--- SOURCE EXTRACT ---
Derrick Krane has taught psychology and criminology for over 20 years at six colleges. He is a licensed clinician who provides psychotherapy to criminal offenders and victims of violent crimes and sexually based offense. He is the author of over 250 scholarly articles on various topics in criminology, psychology, neuroscience, addiction and politics.
Here is part of his
article on protecting yourself from followers:
- Change direction abruptly to determine if you are being followed.
- Do not make an obvious fear display. A fear display will encourage aggression. That being said, run if you have to.
- Be advised that if you confront them, you may be deemed an aggressor or at least a participant instead of a victim. This will depend on the jurisdiction you are in and to what degree liberals have gutted self-defense laws.
- Get into a crowded well-lit place with many witnesses.
- Get somewhere with cameras. Look directly into the camera.
- Draw attention. Yell loudly that you are being followed and point the follower out to the crowd. Embarrass the shit out of them, expose them for the creepy weirdo they are, and get multiple witnesses.
- Call 911 and ask bystanders to call 911. Select specific persons and make eye contact. Directly state call 911, there is someone after me. This detail is important. If you just yell somebody call 911, the bystander effect can occur, and most people will wait for someone else to call 911. It is about distribution of responsibility and hesitation. Make specific people responsible.
In a Vehicle
- On a city street, drive in a circle by making four consecutive right turns. On a highway, get off the next exit, then back on the highway. Someone following you vs. coincidentally driving in the same direction will become apparent.
- Having determined you are being followed, DO NOT go to your home a friend’s home, or your workplace. You do not want to lead them to any of these places.
--- SUPPLIED DATA ---
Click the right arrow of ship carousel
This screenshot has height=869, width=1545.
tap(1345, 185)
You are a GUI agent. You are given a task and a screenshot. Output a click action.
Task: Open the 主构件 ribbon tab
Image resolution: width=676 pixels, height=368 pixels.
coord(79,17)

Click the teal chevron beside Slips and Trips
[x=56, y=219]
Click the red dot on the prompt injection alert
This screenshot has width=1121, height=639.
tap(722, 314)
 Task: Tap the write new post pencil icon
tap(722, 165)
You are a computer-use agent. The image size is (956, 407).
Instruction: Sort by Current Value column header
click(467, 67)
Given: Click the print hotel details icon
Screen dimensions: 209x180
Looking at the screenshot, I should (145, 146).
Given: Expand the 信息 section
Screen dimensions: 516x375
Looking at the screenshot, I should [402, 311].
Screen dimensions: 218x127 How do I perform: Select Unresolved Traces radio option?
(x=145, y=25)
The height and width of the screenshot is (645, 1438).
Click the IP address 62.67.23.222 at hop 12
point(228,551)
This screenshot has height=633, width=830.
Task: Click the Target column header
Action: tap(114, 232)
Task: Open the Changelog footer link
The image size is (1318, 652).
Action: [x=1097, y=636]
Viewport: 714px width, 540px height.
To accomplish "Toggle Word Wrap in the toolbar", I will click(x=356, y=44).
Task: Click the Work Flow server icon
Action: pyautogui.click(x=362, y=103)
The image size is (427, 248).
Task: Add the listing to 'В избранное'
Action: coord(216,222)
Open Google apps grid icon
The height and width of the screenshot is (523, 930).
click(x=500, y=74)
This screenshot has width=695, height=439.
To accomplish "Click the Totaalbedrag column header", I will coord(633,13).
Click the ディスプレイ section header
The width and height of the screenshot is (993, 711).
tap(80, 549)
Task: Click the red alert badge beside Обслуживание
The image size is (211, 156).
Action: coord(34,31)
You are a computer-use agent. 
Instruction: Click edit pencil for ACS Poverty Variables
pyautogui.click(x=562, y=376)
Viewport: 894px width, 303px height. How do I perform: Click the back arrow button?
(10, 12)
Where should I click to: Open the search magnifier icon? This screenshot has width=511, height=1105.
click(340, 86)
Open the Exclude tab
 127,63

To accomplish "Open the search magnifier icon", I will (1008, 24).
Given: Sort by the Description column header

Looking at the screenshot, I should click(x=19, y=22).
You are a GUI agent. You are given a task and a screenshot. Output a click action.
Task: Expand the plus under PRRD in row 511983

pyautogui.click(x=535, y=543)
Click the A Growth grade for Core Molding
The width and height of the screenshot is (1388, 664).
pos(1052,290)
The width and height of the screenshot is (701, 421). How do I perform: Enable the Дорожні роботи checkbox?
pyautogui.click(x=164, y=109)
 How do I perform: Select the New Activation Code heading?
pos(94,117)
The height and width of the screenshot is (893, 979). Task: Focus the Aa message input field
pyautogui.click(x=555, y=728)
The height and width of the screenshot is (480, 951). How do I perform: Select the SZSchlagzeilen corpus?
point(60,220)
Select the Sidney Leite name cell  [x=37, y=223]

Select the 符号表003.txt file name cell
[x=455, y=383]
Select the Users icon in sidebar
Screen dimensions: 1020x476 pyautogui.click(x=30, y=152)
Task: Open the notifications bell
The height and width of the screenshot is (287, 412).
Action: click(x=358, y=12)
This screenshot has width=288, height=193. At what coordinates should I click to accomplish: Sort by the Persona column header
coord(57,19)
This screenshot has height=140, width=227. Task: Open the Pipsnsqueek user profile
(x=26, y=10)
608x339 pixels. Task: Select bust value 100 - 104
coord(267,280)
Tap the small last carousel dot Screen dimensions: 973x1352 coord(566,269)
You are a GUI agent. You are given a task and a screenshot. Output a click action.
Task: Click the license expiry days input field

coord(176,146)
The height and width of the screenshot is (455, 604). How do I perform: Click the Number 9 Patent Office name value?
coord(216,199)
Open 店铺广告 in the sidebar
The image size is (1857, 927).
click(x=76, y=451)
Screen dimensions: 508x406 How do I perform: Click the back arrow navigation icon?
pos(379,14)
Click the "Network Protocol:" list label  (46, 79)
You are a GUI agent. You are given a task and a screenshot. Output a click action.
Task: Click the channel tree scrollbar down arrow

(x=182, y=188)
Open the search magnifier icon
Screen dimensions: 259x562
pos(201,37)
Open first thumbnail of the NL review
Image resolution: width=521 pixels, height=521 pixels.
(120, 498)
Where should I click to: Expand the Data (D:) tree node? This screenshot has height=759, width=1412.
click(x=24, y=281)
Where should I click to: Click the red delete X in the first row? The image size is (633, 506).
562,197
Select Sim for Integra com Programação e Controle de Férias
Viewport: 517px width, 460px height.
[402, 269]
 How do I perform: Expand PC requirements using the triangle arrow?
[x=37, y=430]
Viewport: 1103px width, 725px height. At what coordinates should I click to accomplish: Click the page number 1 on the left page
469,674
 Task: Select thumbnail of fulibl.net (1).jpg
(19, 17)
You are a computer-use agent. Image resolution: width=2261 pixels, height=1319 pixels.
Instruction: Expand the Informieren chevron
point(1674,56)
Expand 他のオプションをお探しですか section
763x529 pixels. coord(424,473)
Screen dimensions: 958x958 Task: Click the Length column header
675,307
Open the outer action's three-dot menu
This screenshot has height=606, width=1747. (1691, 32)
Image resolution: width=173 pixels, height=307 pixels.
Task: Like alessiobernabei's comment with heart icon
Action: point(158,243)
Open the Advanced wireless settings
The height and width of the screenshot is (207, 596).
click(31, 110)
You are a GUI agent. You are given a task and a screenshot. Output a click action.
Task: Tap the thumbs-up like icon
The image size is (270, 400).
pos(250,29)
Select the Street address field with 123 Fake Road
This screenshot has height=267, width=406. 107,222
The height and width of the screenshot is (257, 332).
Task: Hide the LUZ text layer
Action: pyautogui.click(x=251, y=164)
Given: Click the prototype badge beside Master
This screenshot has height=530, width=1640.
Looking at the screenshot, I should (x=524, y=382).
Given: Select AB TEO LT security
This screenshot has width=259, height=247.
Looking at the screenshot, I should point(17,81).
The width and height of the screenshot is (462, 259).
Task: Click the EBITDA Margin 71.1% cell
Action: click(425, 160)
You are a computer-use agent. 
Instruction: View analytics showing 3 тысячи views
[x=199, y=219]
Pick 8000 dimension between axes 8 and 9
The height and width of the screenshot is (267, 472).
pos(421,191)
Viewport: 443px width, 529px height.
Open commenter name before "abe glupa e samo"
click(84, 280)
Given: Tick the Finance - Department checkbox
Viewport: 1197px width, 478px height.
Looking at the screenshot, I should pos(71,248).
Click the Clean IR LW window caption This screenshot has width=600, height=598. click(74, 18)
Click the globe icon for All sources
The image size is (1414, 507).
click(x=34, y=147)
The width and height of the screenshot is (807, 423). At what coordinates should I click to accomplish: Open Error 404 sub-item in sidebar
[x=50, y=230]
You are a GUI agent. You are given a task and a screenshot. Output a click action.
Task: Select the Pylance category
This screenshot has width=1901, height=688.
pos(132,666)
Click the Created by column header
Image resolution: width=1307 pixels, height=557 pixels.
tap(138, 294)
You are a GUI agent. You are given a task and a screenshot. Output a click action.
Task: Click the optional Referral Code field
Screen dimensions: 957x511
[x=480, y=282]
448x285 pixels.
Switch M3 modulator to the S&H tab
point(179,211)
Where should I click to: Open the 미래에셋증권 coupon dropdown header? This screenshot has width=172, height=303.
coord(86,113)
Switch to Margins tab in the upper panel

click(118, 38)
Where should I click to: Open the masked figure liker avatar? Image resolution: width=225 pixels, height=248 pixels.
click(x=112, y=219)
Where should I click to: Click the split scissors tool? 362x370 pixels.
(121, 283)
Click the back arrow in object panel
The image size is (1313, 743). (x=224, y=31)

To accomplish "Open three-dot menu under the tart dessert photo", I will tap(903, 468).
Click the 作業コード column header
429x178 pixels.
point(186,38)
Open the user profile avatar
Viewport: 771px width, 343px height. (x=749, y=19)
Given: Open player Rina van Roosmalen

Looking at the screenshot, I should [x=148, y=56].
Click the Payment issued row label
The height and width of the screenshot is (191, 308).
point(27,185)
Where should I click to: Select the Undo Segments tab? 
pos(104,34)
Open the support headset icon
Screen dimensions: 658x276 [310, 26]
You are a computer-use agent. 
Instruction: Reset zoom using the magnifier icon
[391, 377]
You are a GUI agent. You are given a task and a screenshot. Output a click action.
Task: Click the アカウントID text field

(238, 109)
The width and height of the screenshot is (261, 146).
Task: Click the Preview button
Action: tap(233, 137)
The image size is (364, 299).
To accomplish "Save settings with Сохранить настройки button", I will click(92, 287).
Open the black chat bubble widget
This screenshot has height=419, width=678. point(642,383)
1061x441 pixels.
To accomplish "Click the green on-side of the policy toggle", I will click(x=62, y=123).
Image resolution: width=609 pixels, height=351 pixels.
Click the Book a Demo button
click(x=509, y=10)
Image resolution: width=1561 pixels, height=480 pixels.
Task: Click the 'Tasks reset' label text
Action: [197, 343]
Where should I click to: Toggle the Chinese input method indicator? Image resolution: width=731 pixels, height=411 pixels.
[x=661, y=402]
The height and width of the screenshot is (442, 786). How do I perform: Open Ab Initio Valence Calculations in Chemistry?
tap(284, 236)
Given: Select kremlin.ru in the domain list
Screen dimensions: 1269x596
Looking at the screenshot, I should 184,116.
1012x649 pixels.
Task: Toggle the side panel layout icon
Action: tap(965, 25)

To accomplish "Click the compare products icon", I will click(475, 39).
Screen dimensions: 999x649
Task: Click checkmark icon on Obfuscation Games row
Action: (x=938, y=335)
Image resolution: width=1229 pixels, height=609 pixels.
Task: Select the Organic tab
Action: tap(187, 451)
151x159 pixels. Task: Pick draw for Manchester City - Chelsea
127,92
---
§ TASK STATEMENT: Write out the text on protecting yourself from followers starting with "- Be advised" and going on through "with many witnesses.", word for word.

§ THE ANSWER:
- Be advised that if you confront them, you may be deemed an aggressor or at least a participant instead of a victim. This will depend on the jurisdiction you are in and to what degree liberals have gutted self-defense laws.
- Get into a crowded well-lit place with many witnesses.